A cloud auditor is a party that can perform an independent examination of cloud service controls with the intent to express an opinion thereon. Audits are performed to verify conformance to standards through review of objective evidence. A cloud auditor can evaluate the services provided by a cloud provider in terms of security controls, privacy impact, performance, etc.
Auditing is especially important for federal agencies as “agencies should include a contractual clause enabling third parties to assess security controls of cloud providers”.
Cloud Security Audit?
Security controls are the management, operational, and technical safeguards or countermeasures employed within an organizational information system to protect the confidentiality, integrity, and availability of the system and its information.
For security auditing, a cloud auditor can make an assessment of the security controls in the information system to determine the extent to which the controls are implemented correctly, operating as intended, and producing the desired outcome with respect to the security requirements for the system.
The security auditing should also include the verification of the compliance with regulation and security policy.

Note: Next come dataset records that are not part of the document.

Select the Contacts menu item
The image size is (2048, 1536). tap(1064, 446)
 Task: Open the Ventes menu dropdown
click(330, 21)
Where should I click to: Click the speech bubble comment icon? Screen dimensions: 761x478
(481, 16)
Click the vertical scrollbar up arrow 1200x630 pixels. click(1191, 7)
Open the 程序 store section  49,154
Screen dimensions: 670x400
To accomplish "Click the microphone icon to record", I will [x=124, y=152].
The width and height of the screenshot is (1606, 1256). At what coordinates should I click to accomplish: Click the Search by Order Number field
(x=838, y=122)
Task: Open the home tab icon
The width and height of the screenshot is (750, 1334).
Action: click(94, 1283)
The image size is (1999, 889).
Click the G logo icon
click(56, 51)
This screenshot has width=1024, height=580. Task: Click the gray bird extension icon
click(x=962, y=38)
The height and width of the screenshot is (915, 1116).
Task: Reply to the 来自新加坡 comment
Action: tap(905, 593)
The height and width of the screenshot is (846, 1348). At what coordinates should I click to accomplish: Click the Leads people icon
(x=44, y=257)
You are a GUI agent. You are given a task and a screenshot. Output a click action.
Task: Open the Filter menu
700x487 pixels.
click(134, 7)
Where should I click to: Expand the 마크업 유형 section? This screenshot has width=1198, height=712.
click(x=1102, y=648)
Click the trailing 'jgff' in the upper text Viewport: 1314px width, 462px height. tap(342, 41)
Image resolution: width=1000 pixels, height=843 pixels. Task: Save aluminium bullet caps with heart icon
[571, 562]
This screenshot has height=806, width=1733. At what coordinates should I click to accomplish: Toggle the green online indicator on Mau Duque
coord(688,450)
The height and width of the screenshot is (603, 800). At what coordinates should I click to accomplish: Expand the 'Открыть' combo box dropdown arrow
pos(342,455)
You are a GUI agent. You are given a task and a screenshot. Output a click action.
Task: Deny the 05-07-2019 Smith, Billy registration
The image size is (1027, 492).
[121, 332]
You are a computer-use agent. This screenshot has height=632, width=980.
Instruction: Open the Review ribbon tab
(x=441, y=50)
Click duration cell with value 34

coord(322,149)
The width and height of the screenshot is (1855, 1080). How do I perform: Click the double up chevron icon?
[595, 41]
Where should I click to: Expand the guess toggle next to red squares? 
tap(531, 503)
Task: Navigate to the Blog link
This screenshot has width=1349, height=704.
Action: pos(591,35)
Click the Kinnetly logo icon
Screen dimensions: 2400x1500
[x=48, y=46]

For example, an auditor can be tasked with ensuring that the correct policies are applied to data retention according to relevant rules for the jurisdiction. The auditor may ensure that fixed content has not been modified and that the legal and business data archival requirements have been satisfied.
A privacy impact audit can help Federal agencies comply with applicable privacy laws and regulations governing an individual’s privacy, and to ensure confidentiality, integrity, and availability of an individual’s personal information at every stage of development and operation.